Qué ocurre en el cuerpo en altitud
A partir de los 1.500-2.000 metros, la presión parcial de oxígeno en el aire disminuye de forma perceptible. El cuerpo responde con varias adaptaciones inmediatas: la frecuencia cardíaca aumenta para compensar, la frecuencia respiratoria sube y la capacidad de esfuerzo intenso se reduce. A los 3.000 metros, el rendimiento de un corredor no aclimatado puede caer entre un 10 y un 20% respecto al nivel del mar.
La buena noticia es que el cuerpo se adapta. Con el tiempo y la exposición repetida, aumenta la producción de eritropoyetina (EPO), que estimula la producción de glóbulos rojos, y la eficiencia del transporte de oxígeno mejora. Por eso los atletas que entrenan regularmente en altura tienen ventaja en skyrunning.
Técnica de respiración en esfuerzo en altitud
La respiración diafragmática —abdominal, profunda— es más eficiente que la respiración torácica superficial, especialmente en altitud. Cuando la demanda de oxígeno sube y el cuerpo tiende a «jadear» con respiraciones cortas, la técnica correcta es lo contrario: respiraciones más profundas y rítmicas, aunque sean menos frecuentes.

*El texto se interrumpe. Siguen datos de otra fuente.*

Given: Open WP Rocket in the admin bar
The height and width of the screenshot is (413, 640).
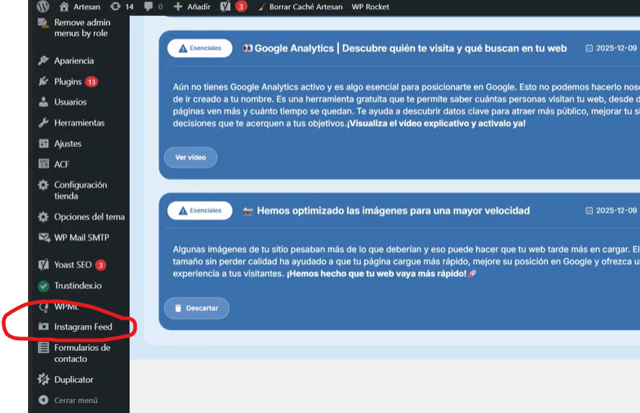Looking at the screenshot, I should [370, 7].
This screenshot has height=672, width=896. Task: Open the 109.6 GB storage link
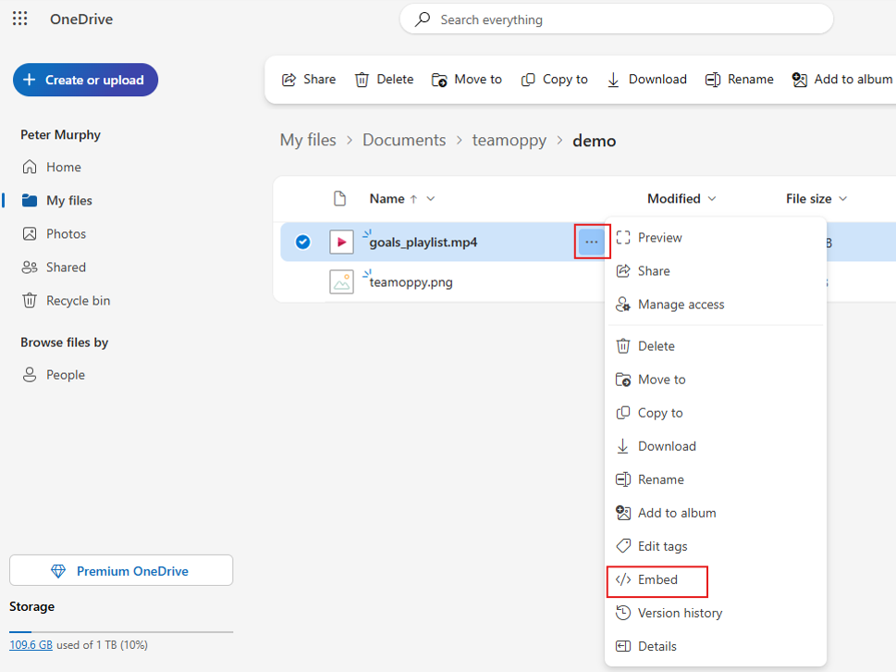31,645
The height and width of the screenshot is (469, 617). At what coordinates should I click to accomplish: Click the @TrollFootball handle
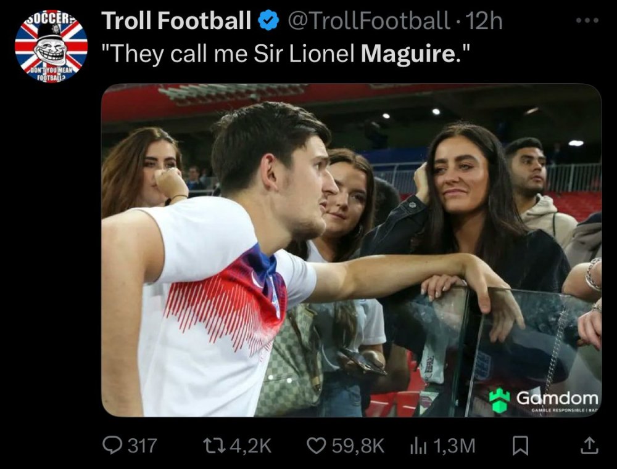(x=368, y=22)
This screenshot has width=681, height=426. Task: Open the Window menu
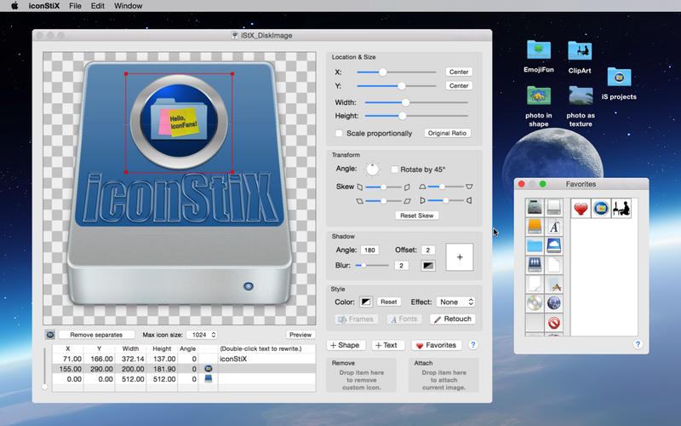(128, 6)
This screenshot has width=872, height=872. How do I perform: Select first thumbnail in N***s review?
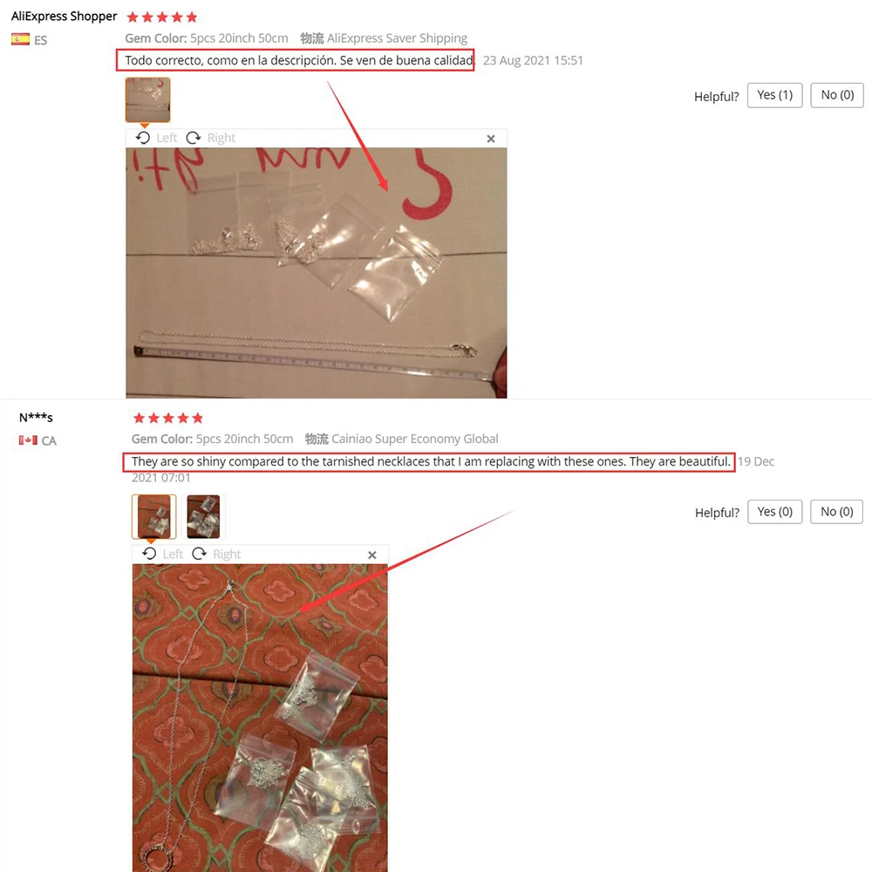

Ejercicio práctico: sincroniza la respiración con la zancada. Una pauta común en subida a altitud es inspirar en 3 pasos y expirar en 2, o inspirar en 2 y expirar en 2. El ritmo exacto depende del nivel de esfuerzo, pero establecer un patrón consciente evita la respiración anárquica que aparece bajo fatiga y ansiedad.
Gestión del ritmo según la altitud
El error más común en carreras con tramos de altitud es mantener el mismo ritmo que en llano o en cotas bajas. En altitud, el ritmo percibido es engañoso: lo que parece un esfuerzo moderado puede estar disparando el pulso a zonas máximas.
La estrategia correcta es bajar el ritmo de forma proactiva al comenzar un tramo de altitud, antes de que la sensación de fatiga o la falta de aire lo impongan. Usa la frecuencia cardíaca como referencia, no el ritmo por kilómetro: el objetivo es mantener la misma zona cardíaca que en cotas bajas, aunque la velocidad sea menor.
Hidratación y altitud
En altitud, la tasa de respiración aumenta y la humedad del aire suele ser menor. Esto acelera la pérdida de agua por la respiración, que en condiciones normales ya supone entre 300 y 500 ml por hora de esfuerzo. En altura, puede superarse esa cifra. Mantener una hidratación activa —beber antes de tener sed— es especialmente importante en skyrunning con tramos por encima de los 2.500 metros.
Aclimatación: cómo prepararla
Para corredores que viven cerca del nivel del mar y compiten en pruebas con mucha altitud, hay tres estrategias de aclimatación complementarias:
- Llegar con antelación: pasar 3-5 días en altura antes de la carrera, entrenando suave.
- Entrenamiento en altitud previo: realizar un bloque de 10-14 días a más de 2.000 metros semanas antes de la prueba.
- Tiendas hipóxicas: dormir en condiciones simuladas de altura, aunque son caras y de difícil acceso.
Incluso sin posibilidad de aclimatación formal, conocer los efectos de la altitud y gestionar el ritmo de forma conservadora en los tramos de mayor cota permite completar la mayoría de pruebas de skyrunning de forma segura y eficiente.